The side-track here, however, is the entry of the two smaller Mercedes, rated in Germany as 6-25hp models. They were entrusted to Paul Scheel, who was 20th and Ferdinand Minoia, who retired. The small Mercedes might have been regarded as the forerunner of the smallest production model, except that the 16-valve engines had twin oh-camshafts and were of 65x113mm against 68x108mm and eight valves, but both had the Mercedes supercharger system, a very significant innovation, soon to be well known.

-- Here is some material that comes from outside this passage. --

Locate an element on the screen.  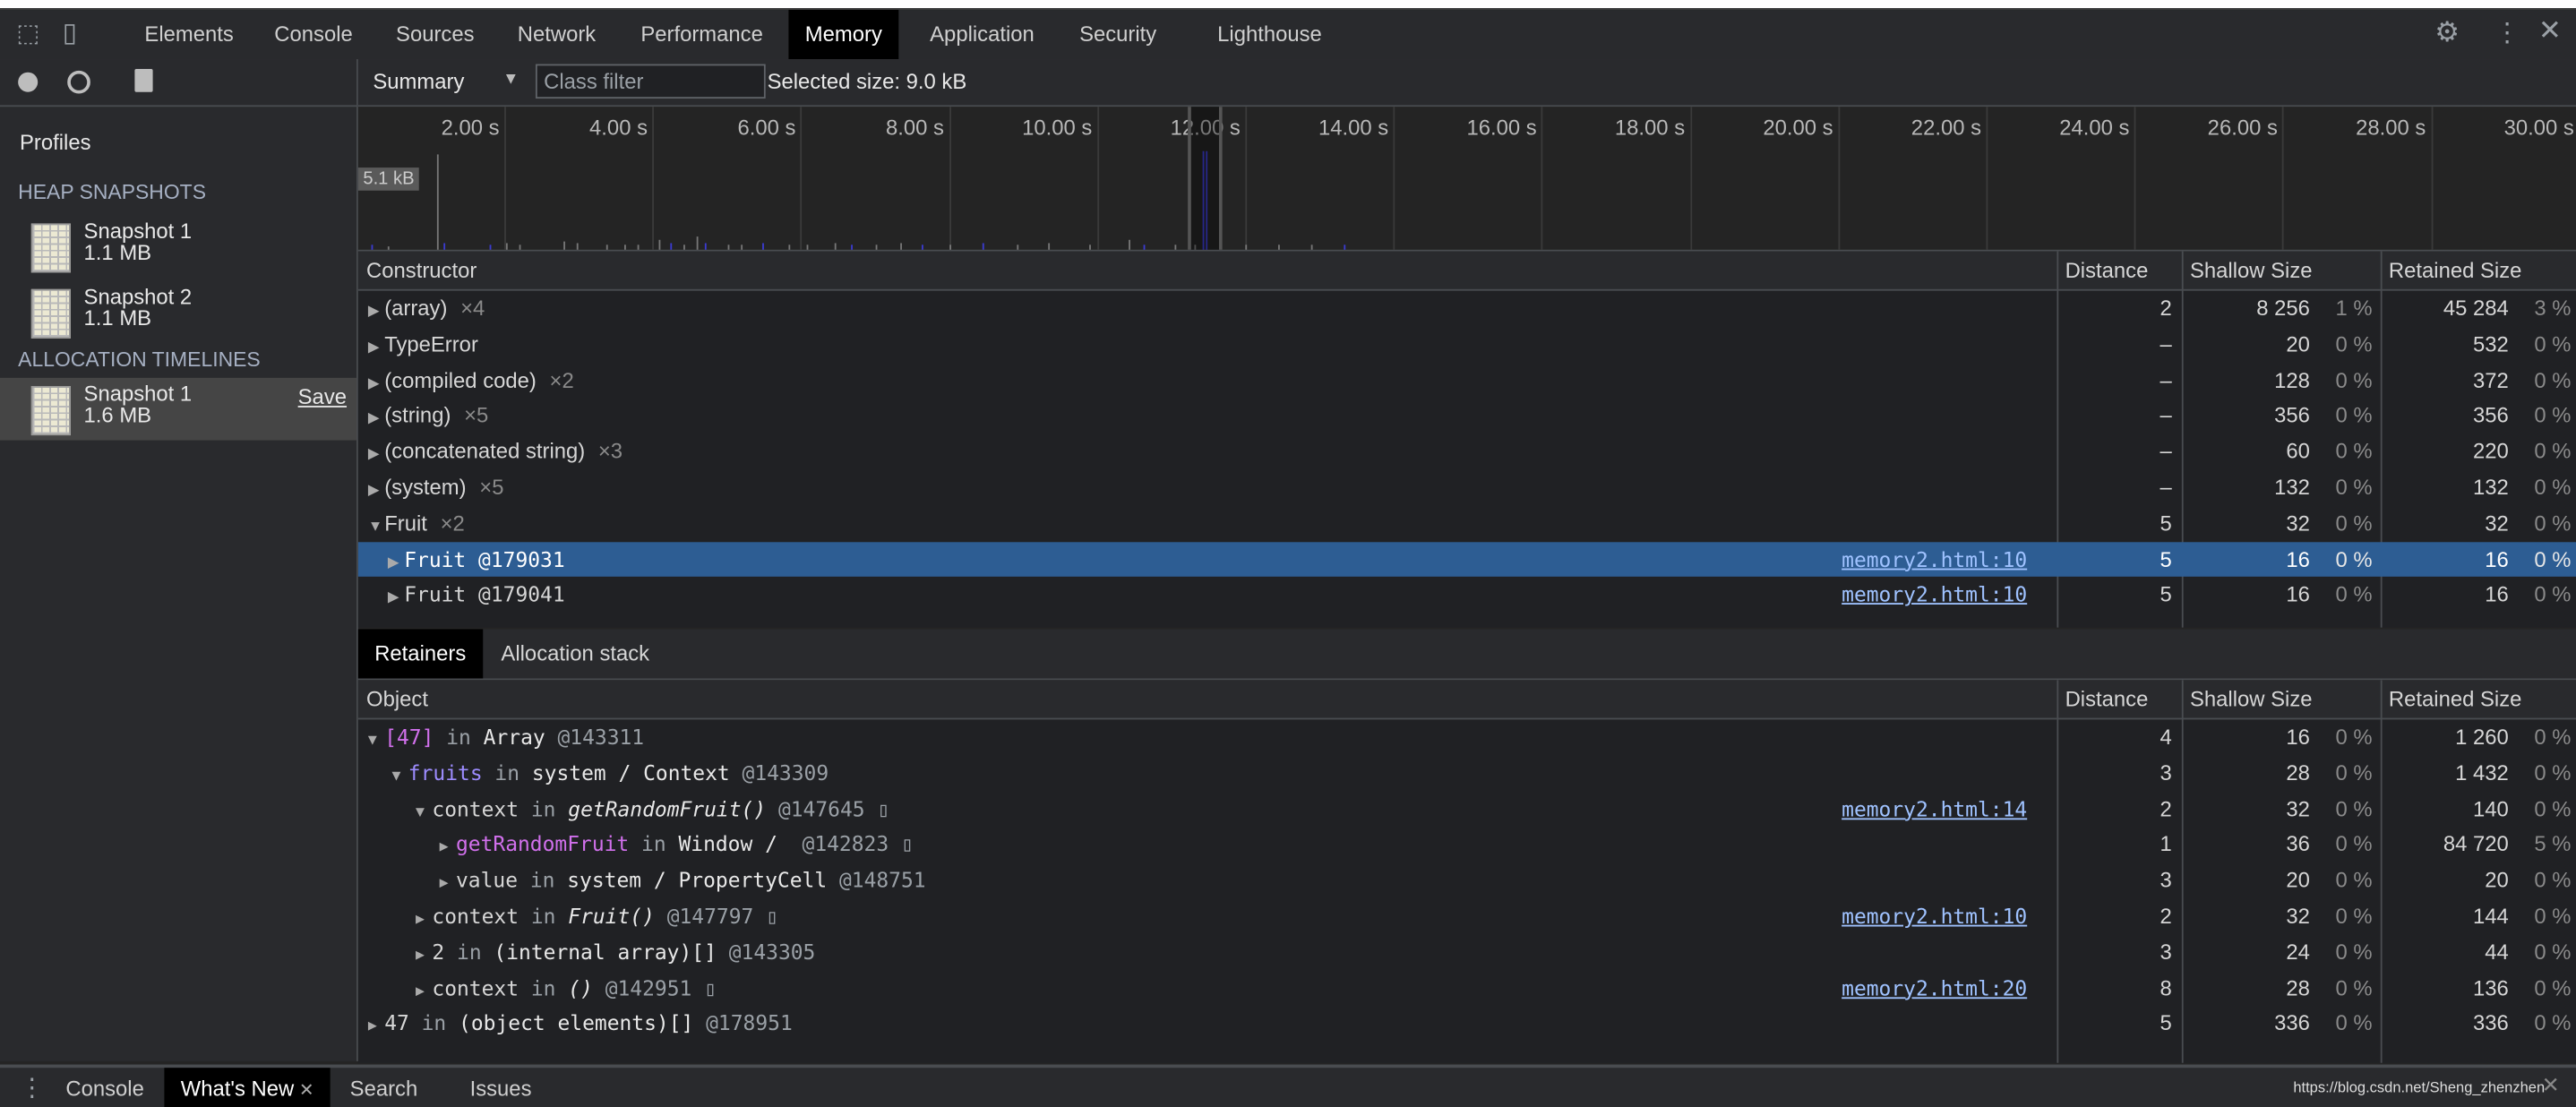
constructor-row: ▶ TypeError – 20 0 % 532 0 % is located at coordinates (1467, 345).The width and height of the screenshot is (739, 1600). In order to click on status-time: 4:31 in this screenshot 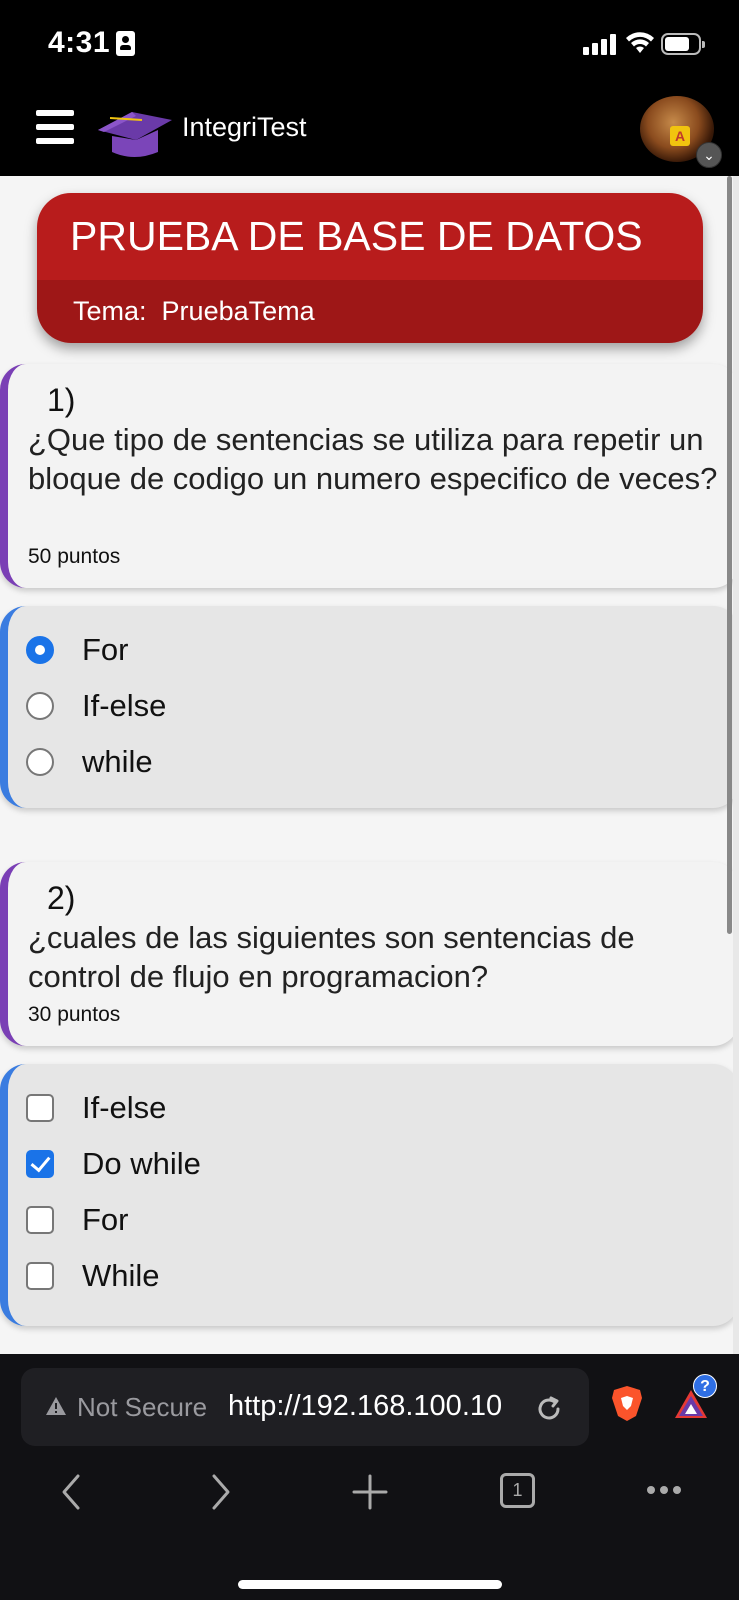, I will do `click(80, 42)`.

The supercharger was kept secret by the race engineer and it was some time before the road-test 12/40hp Mercedes was available, so MOTOR SPORT was fortunate to be able to thrash one around Brooklands for an hour in 1925, but was disappointed not to get over 80mph from this supercharged 1568cc single-oh-camshaft touring two-seater, which cost a high £775. Its rear wheel brakes were not good at over 70mph and the best cruising pace was quoted as 50mph, acceleration poor until the blower got going.